About 111 Worth Street
This pleasant, mid-rise, red-brick, rental apartment building overlooks Foley Square, home to many of the city's most important courthouses.
Erected in 2003 by Forest City Ratner, it contains 330 apartments and was designed by Costas Kondylis.
Its lower two floors and the top two floors of its base and of its tower are light-colored.
The building is convenient to City Hall, the Financial District, Chinatown and SoHo and public transportation and it is not far from Ground Zero.
Forest City Ratner is the developer also of 8 Spruce Street, a very tall rental apartment tower designed by Frank O. Gehry one block east of City Hall Park.
This building has a wood and onyx lobby with a vaulted ceiling, natural light in all corridors, a concierge, a fitness center, a residents' lounge, floor-to-ceiling windows, granite kitchen islands and countertops, breakfast bars, and baths have tri-view medicine cabinets.
All apartments are fully sprinklered and have individual climate control in living rooms and bedrooms. Ceilings range up to 11 feet and there are large terraces on the 3rd and 15th floors.
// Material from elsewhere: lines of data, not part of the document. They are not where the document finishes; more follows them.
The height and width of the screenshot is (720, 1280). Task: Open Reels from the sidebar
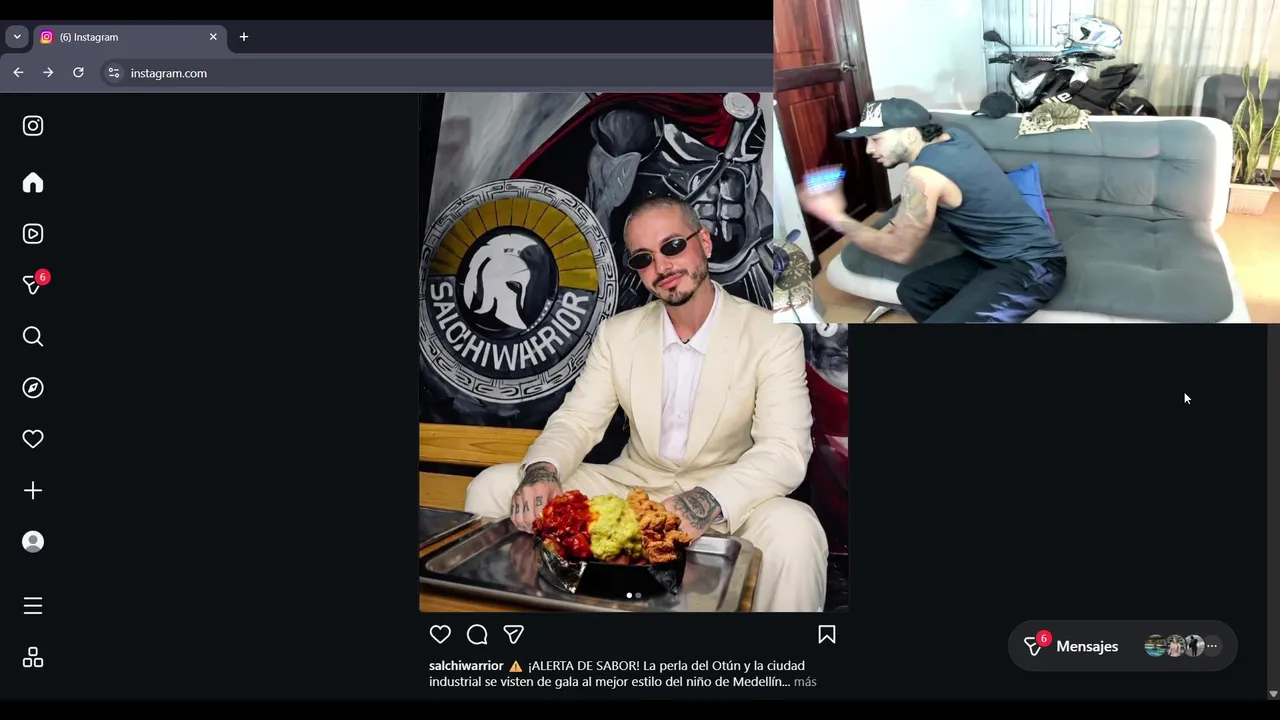coord(33,234)
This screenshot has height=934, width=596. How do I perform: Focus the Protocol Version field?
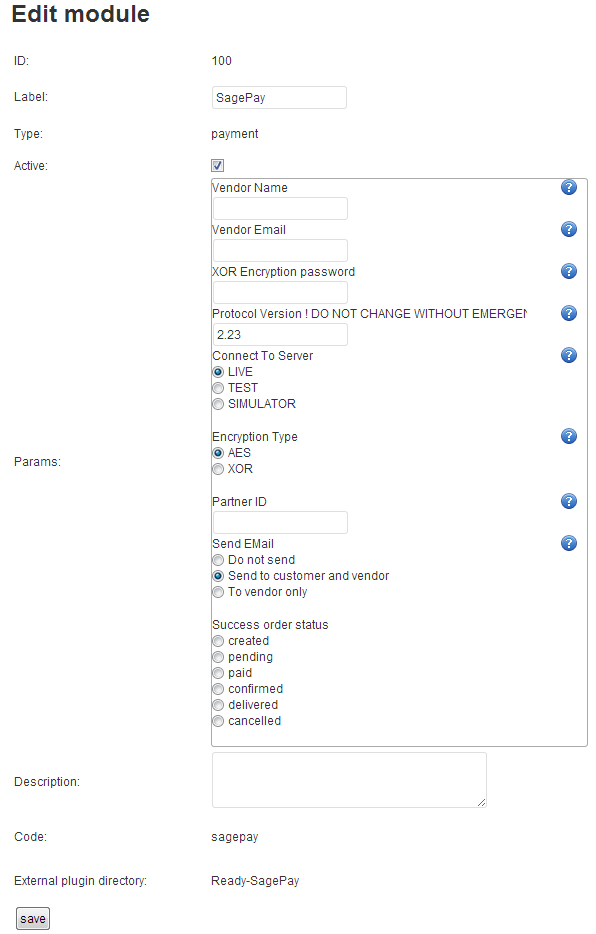(x=280, y=334)
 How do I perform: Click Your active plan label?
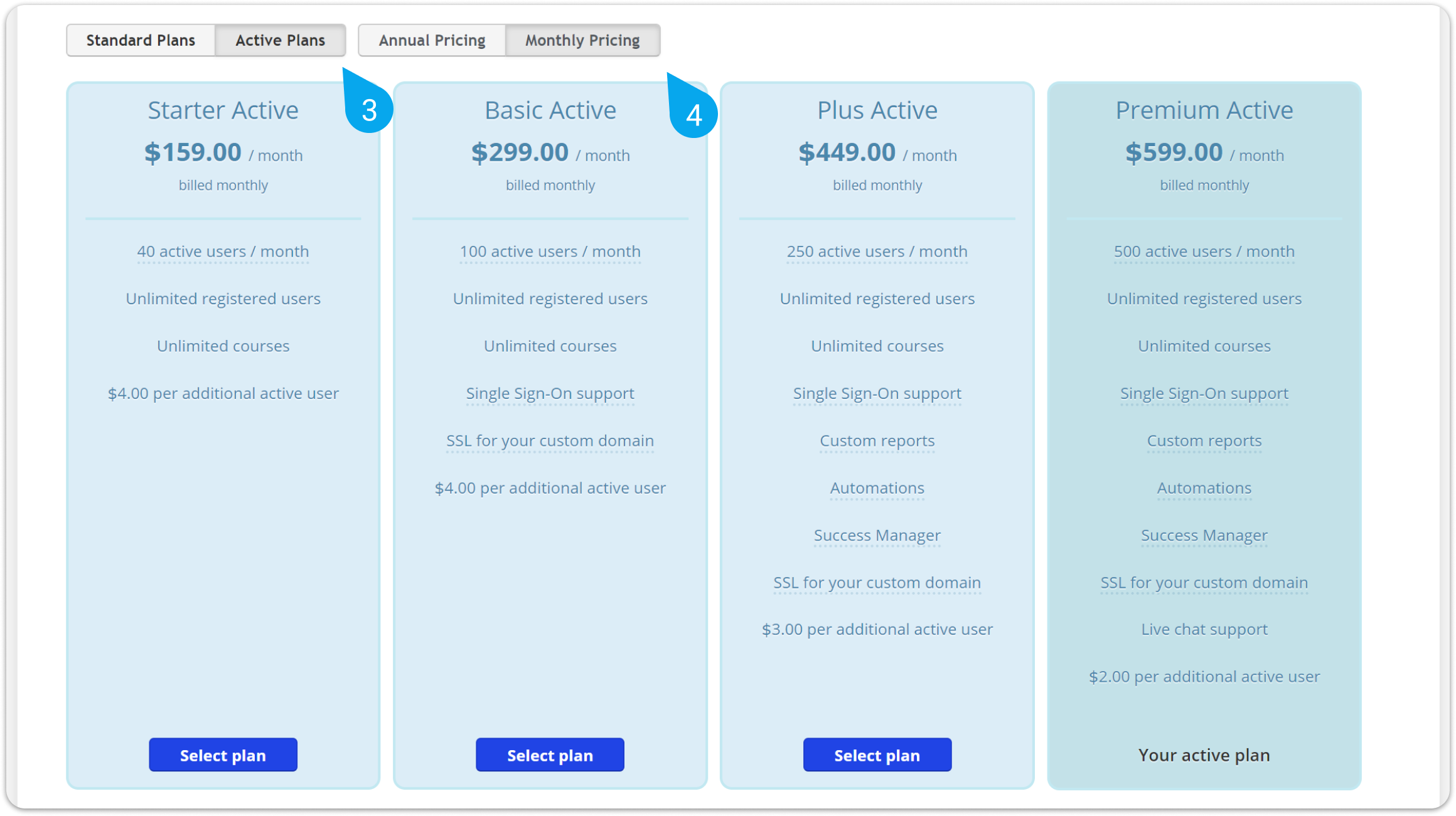coord(1204,755)
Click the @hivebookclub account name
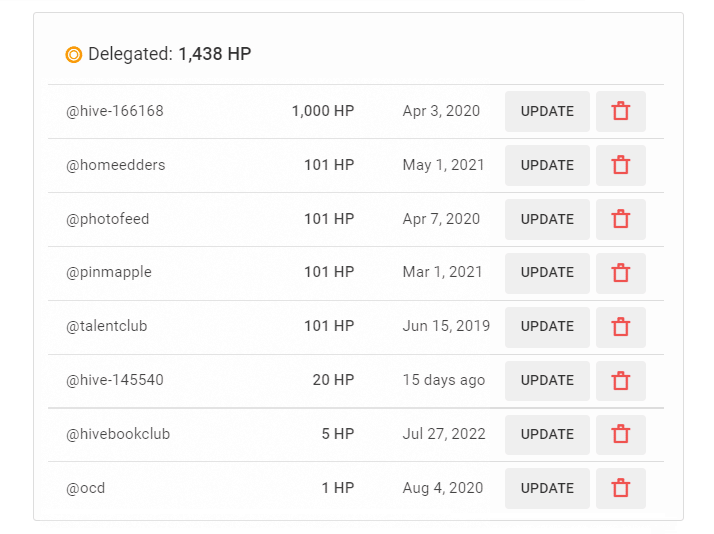Screen dimensions: 714x534 pos(118,434)
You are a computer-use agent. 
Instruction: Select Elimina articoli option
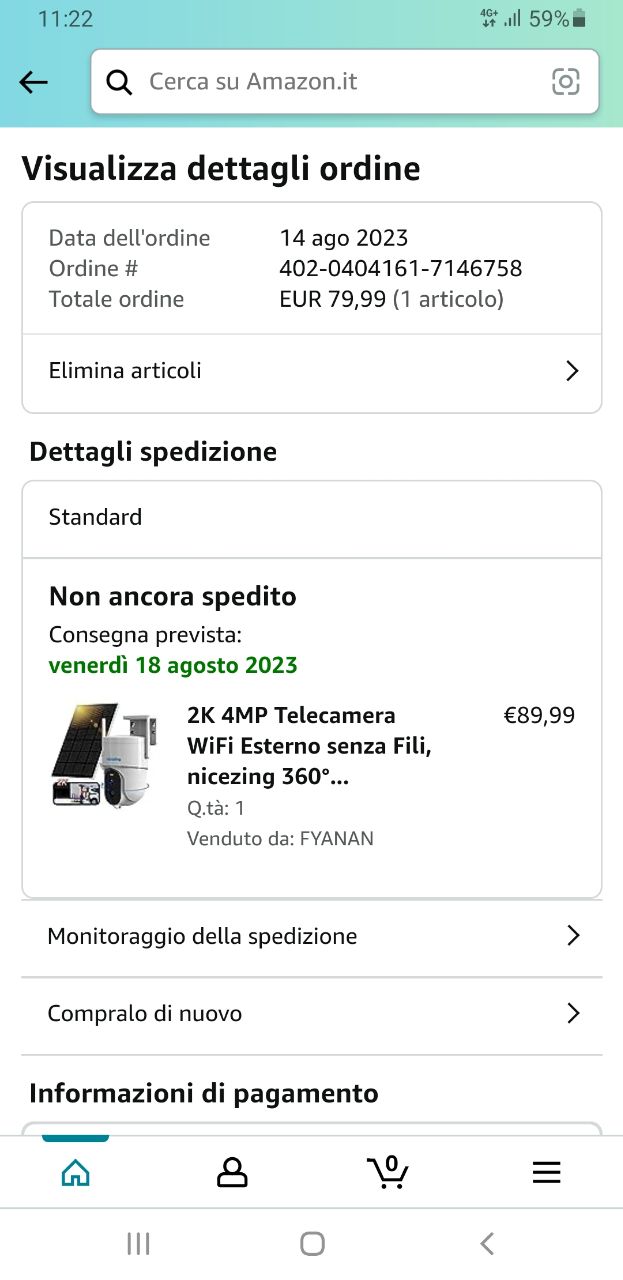pyautogui.click(x=125, y=371)
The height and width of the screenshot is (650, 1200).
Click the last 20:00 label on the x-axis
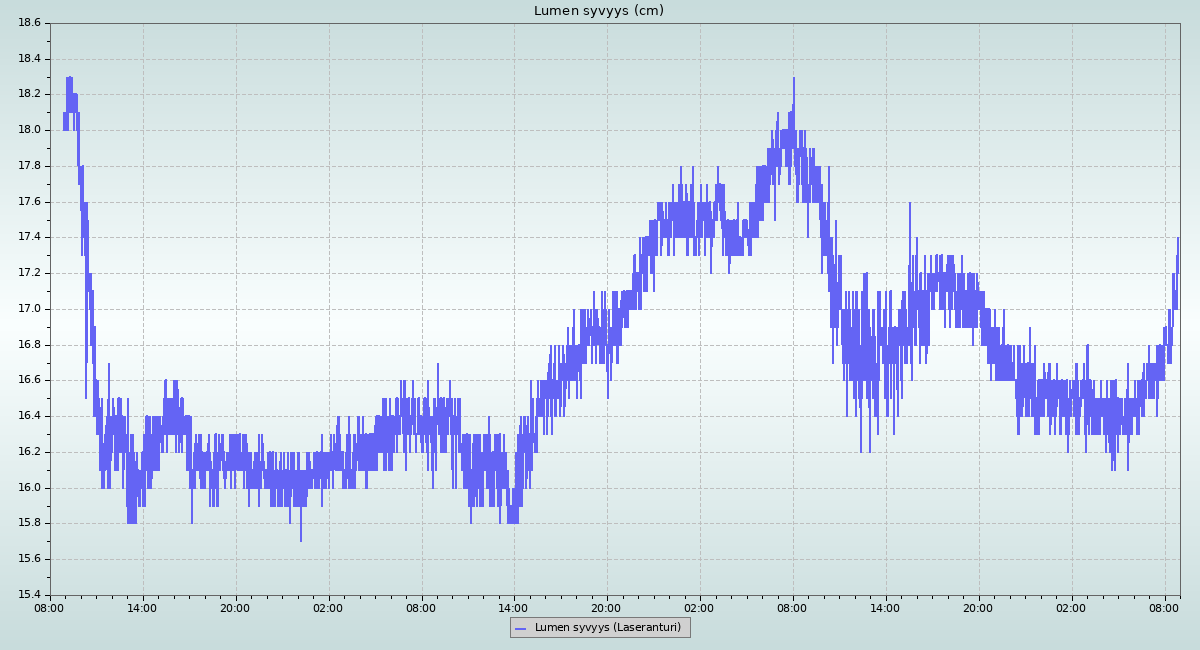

Pets are allowed.
This site once overlooked one of the most controversial public sculptures in the United States, an undulated, tall wall of rust-looking steel by Richard Serra that bisected the ample plaza at the rear of the Federal office building overlooking Foley Square.
Entitled "Tilted Arc," the 120-foot-long curved and hulking steel slab was installed in 1981 and it took eight years of controversy and legal dispute to remove it. Critics charged that it bisected the plaza and interfered with pedestrian traffic and did not leave sufficient space for landscaping and seating areas.
This building, in turn, presents a rather rosy composition that is attractive even though it is out of context with the mostly limestone facades of its surroundings.